DÉLINQUANCE JUVÉNILE AU MALI : Les violences verbales s’invitent

Les violences verbales sont très fréquentes aujourd’hui dans notre société et surtout sur les réseaux sociaux. L’utilisation des stupéfiants demeure l’une des causes fondamentales de cette défiance sociale. 

 

 Selon Dr. Abdou Koné, les jeunes se laissent entraîner par des mauvaises pratiques et deviennent facilement  des voyous qui sont souvent abimés physiquement et psychologiquement par les stupéfiants. Or, dira-t-il,  pour se procurer de ces substances nocives, ils n’hésitent pas à voler, à brigander, s’il le faut. Ainsi, on remarque que cette délinquance est à la fois masculine et féminine.

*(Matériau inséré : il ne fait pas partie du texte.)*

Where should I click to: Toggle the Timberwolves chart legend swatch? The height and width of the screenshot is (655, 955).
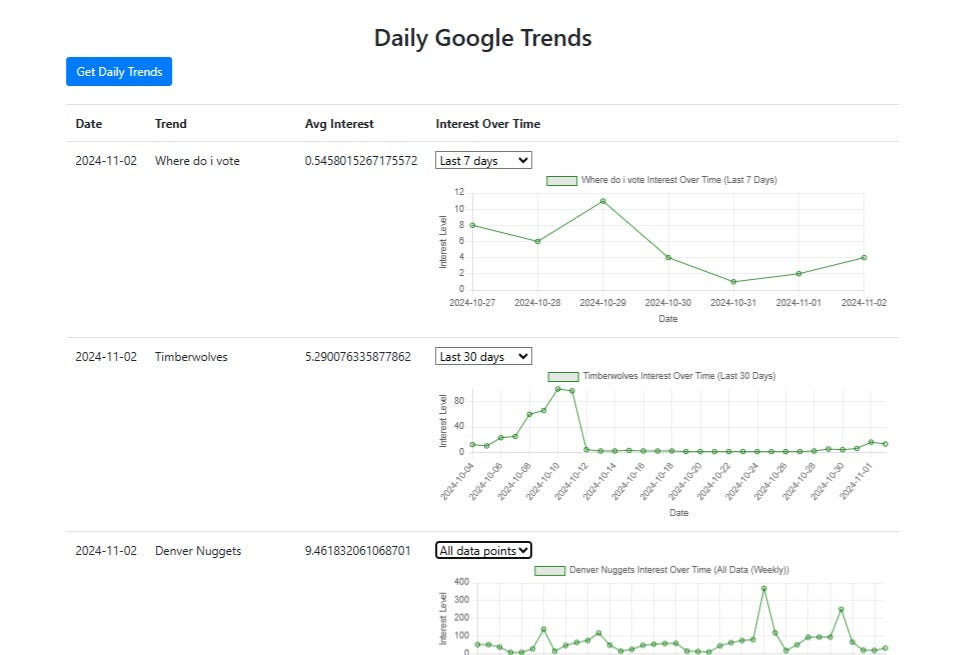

Pour Coulibaly Assitan Traoré, mère de famille, la délinquance a plusieurs visages, mais le cadre de la ville est plus propice que la campagne. Elle a déclaré que l’oisiveté et les opportunités de se détruire qui y prévalent sont potentiellement sources de tous les vices, alors qu’en brousse, les jeunes sont mieux encadrés et n’ont pas le temps de se dévoyer à cause des travaux champêtres et autres.

Elle a laissé entendre que la jeunesse s’est apparemment laissée coloniser aujourd’hui par un certain nombre de mauvais comportements en déphasage total avec les règles et les codes de conduite qui valorisent notre société.

« Les jeunes sont devenus des vecteurs spécialisés en agression verbale de tous ordres, des injures sont très fréquentes entre eux et même à l’égard des personnes âgées, surtout envers l’autorité publique qui demeure le symbole de tout le peuple malien. Ces injures sont quotidiennement étalées dans la rue et sur les réseaux sociaux», a-t-elle décrié.

Pour sa part, Moussa Diallo, jeune diplômé, dira qu’aux grossièretés, s’ajoute l’agression physique entre les jeunes en milieu sportive, politique, autres, pour se venger ou se défendre en toute circonstance.

Pour un changement de comportement, explique Moussa Diallo, nous devons faire un retour à la source, à nos traditions. « Chaque individu est le fruit de son éducation, de ce fait, l’éducation, c’est la famille et l’instruction, c’est l’école, les deux se complètent pour la pérennité d’une bonne société », soutiendra-t-il.